Well yesterday those trees separated from the forest.  I am so glad to officially say that we are not only credit card debt free, but also one car note down with the second soon to follow in the next couple of months!  Now that we've gotten the small, but big things out of the way, we can start paying HUGE chunks on the the other car and then the house and financial aid.

Like I said, we don't follow him exactly, but what we are doing  what seems to finally be working.  (Really it was working all along, we just couldn't see it.)  I feel like we make way  better financial decisions, with room for slip ups every now and then, and God is blessing us.

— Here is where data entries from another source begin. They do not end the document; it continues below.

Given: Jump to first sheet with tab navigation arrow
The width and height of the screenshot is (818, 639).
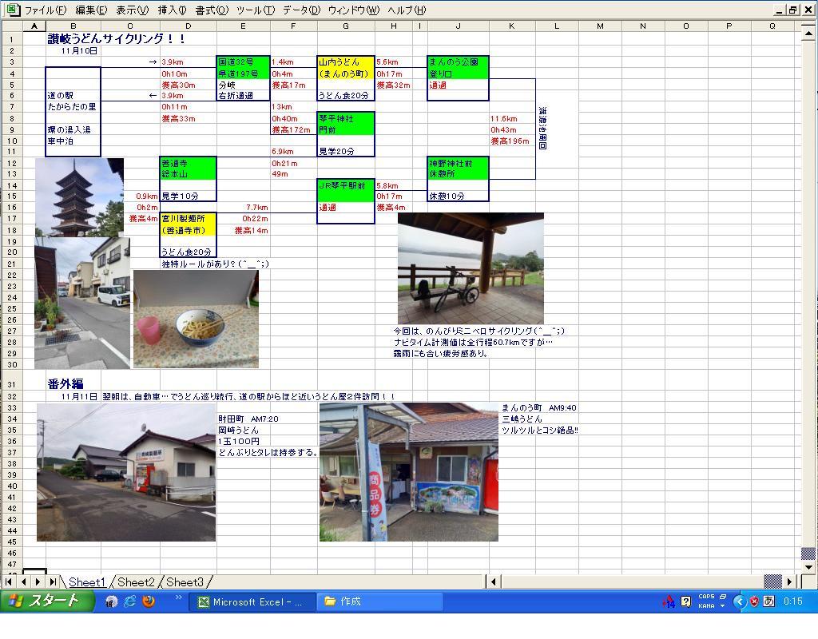Looking at the screenshot, I should (x=10, y=582).
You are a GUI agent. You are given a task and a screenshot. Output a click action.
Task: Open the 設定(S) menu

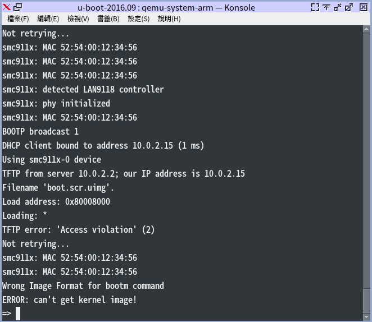coord(139,19)
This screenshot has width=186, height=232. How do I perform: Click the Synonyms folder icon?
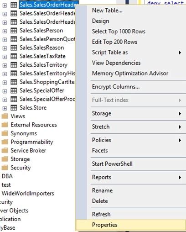coord(5,133)
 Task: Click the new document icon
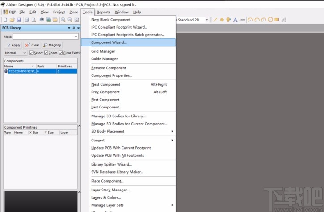[5, 20]
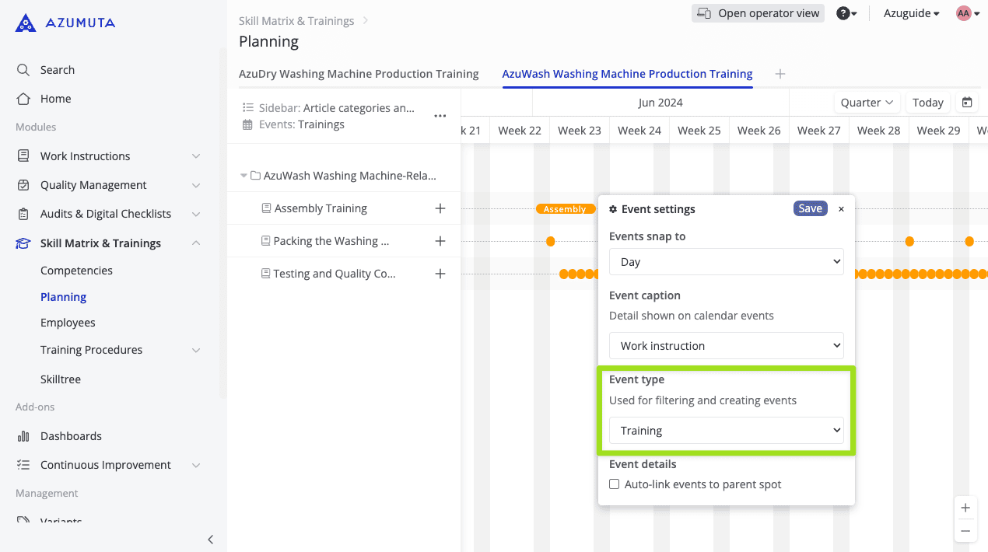Enable Auto-link events to parent spot
988x552 pixels.
coord(615,484)
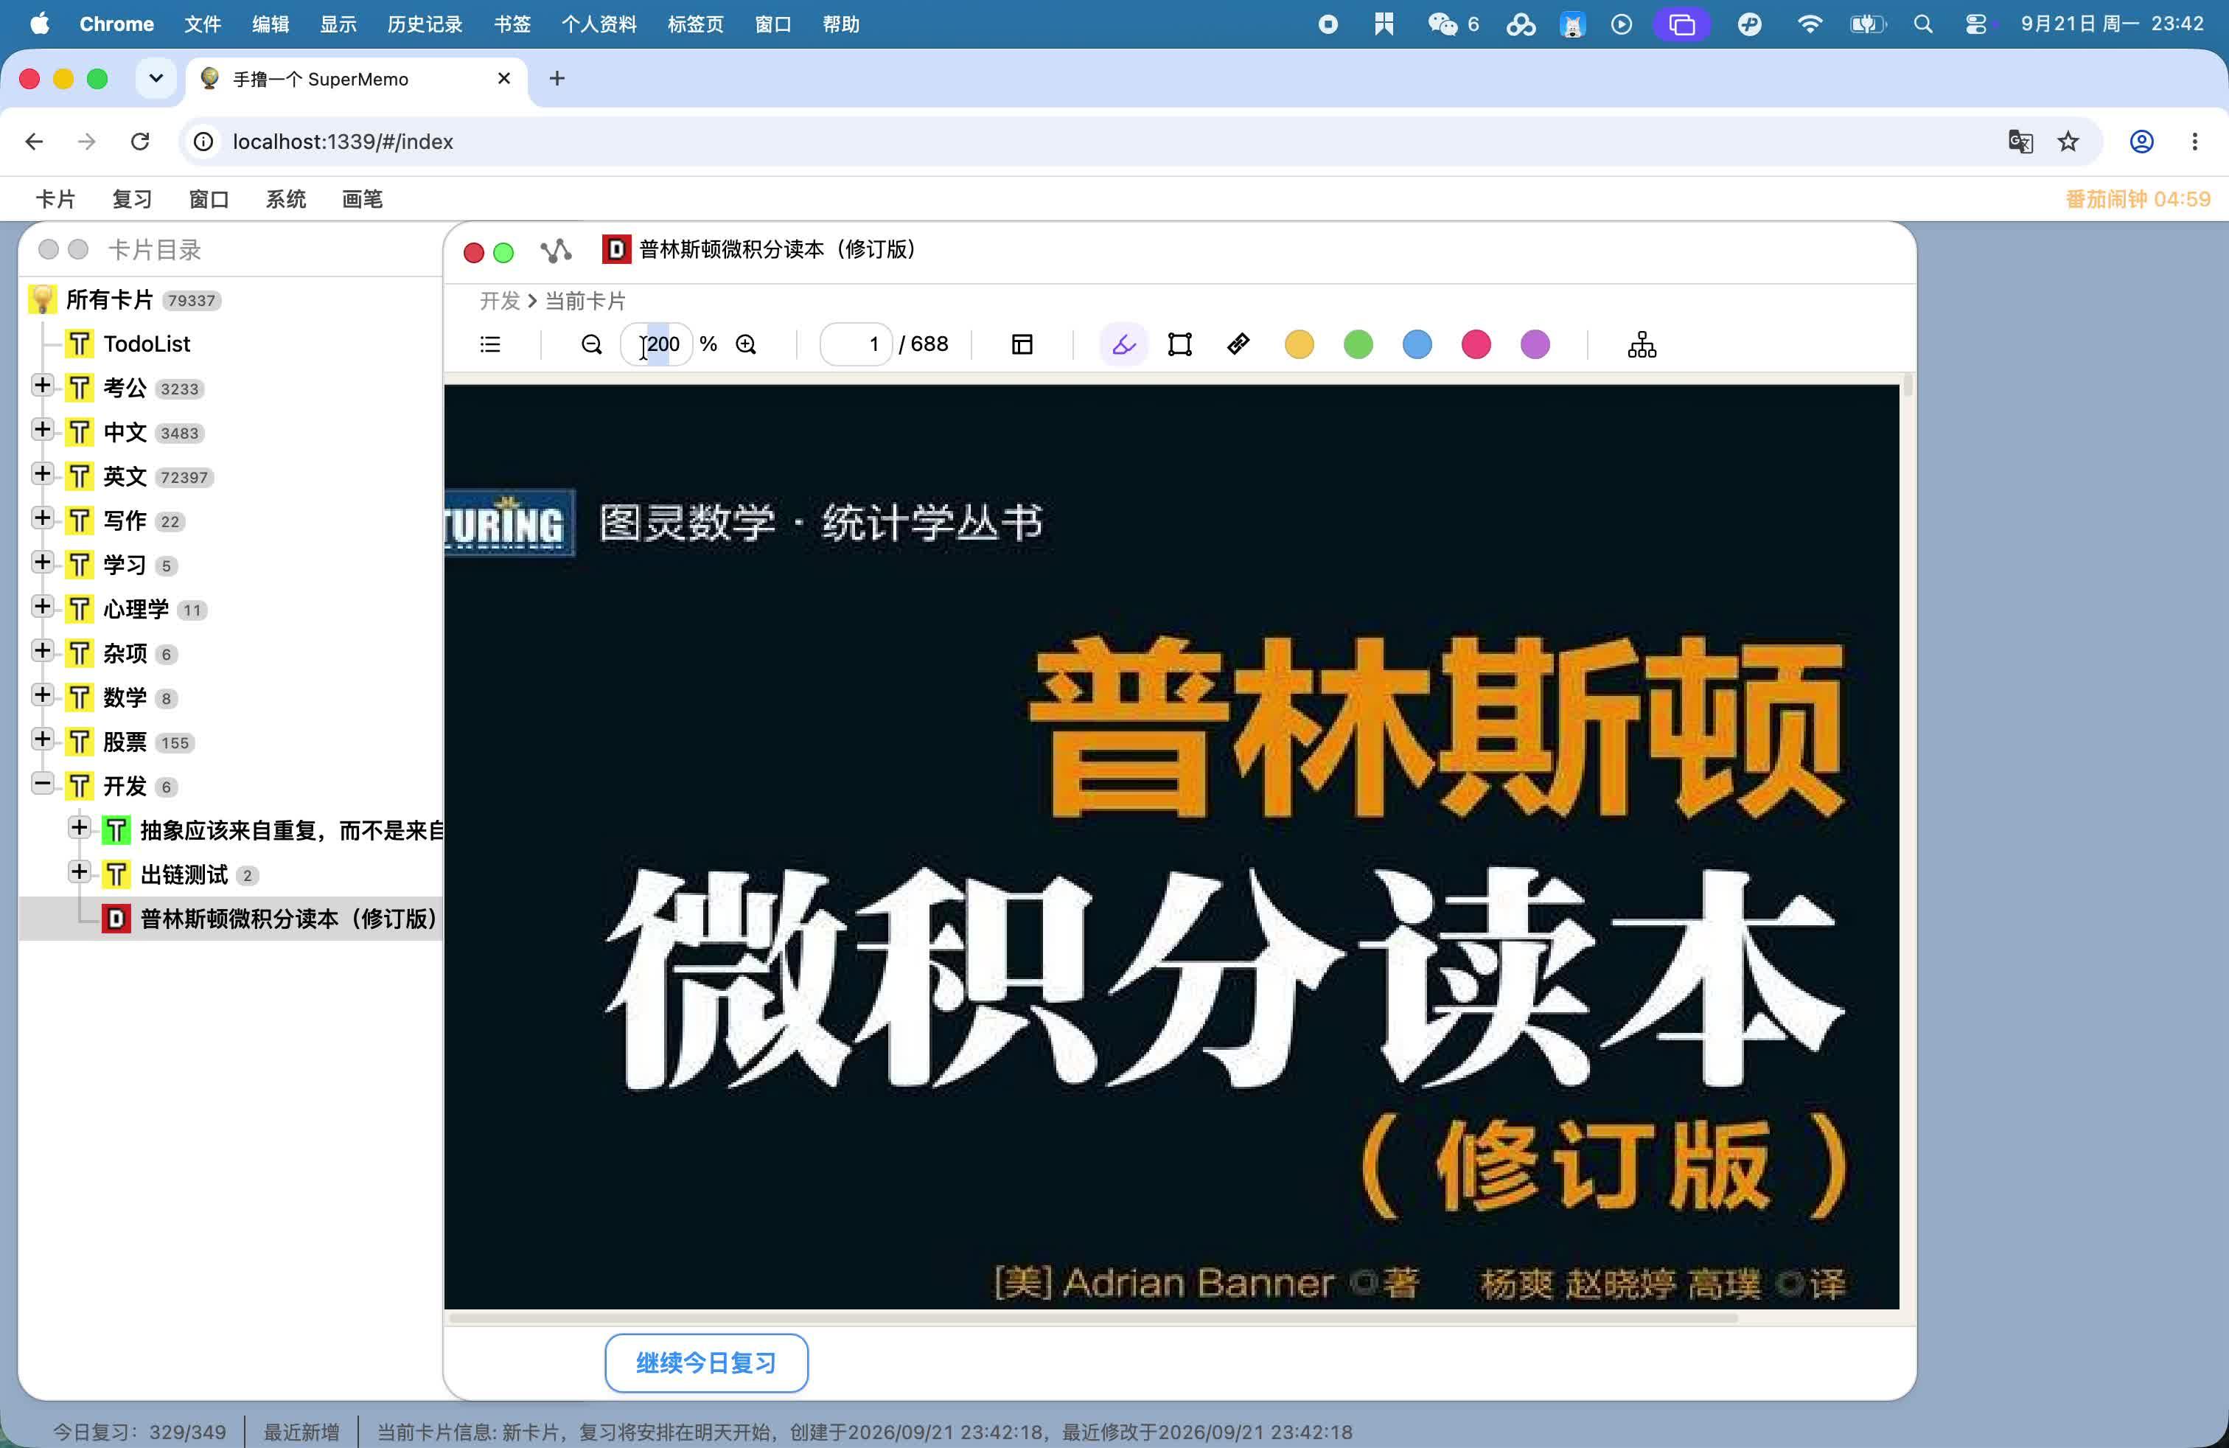Click the zoom in magnifier icon

[x=745, y=345]
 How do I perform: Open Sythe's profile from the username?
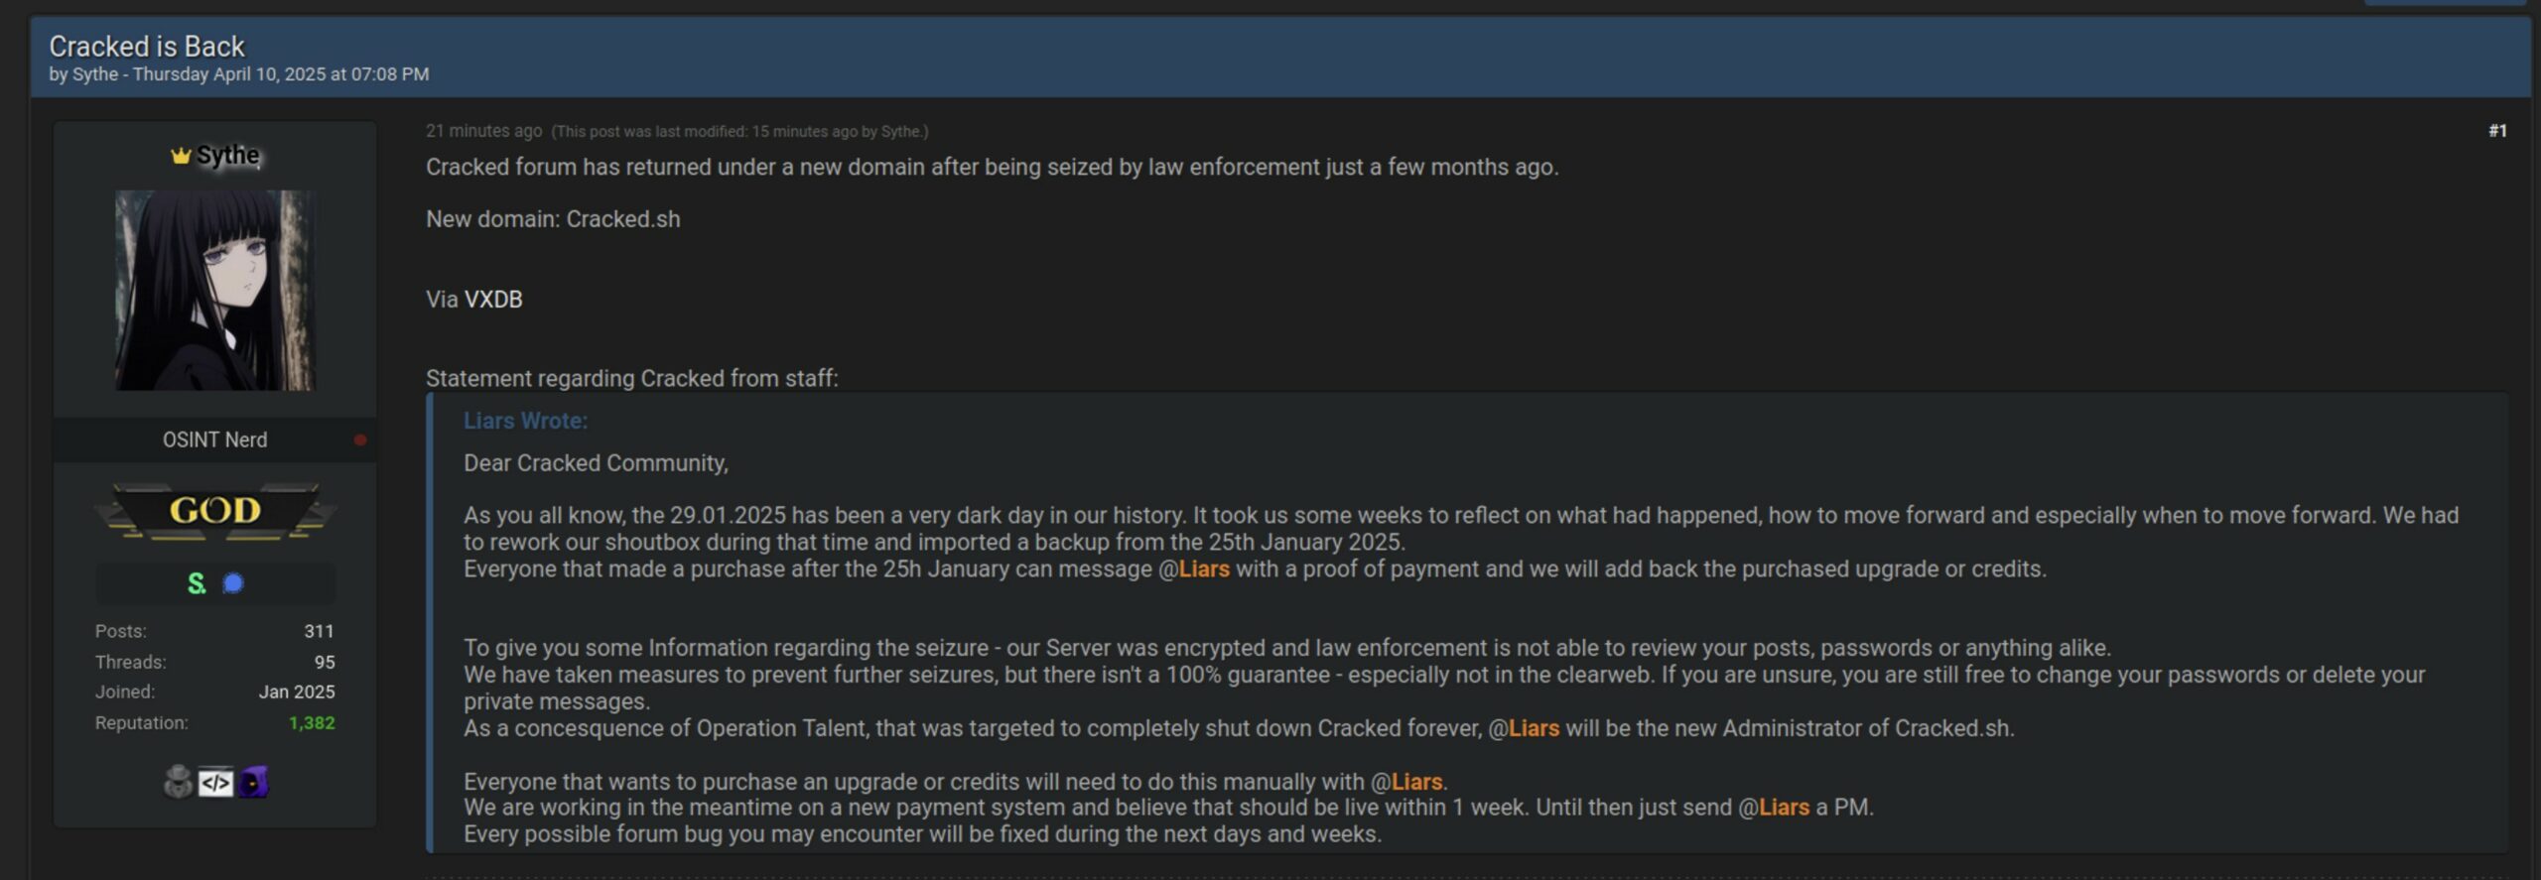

One of the decisions I'm most proud of was the route we took when purchasing our new house in Nac.  Rather than building that dream home we would live in for the rest of our lives, we decided to go practical.  We upgraded in size,  large enough to have plenty of space for the size family we want (I would like to side note that while we had a "number" of kids we wanted, at this point we will be grateful for just one.) but not new and in a price range that we could have it paid off in fifteen years.  The coolest thing is that after all the paper work was said and done and we knew exactly what our mortgage was going to be, we decided to pay an extra $500.00 a month which is going to translate to having it paid off in 8-10 years!  And we LOVE the house and the only "work" we are doing to it is on the outside with the yard.  We were also able to furnish the new house and new rooms with all used furniture.  It really is amazing all the deals we found at the time of the move.  It was almost like we were being blessed for being frugal.  I got exactly what I wanted and at way discounted prices!

So we are trying.  We aren't perfect Dave Ramsey students and we still have WAY too much fun sometimes with our spending (but all with cash!) but we are doing it and the snow ball just increased its speed from 5mph to about 70mph!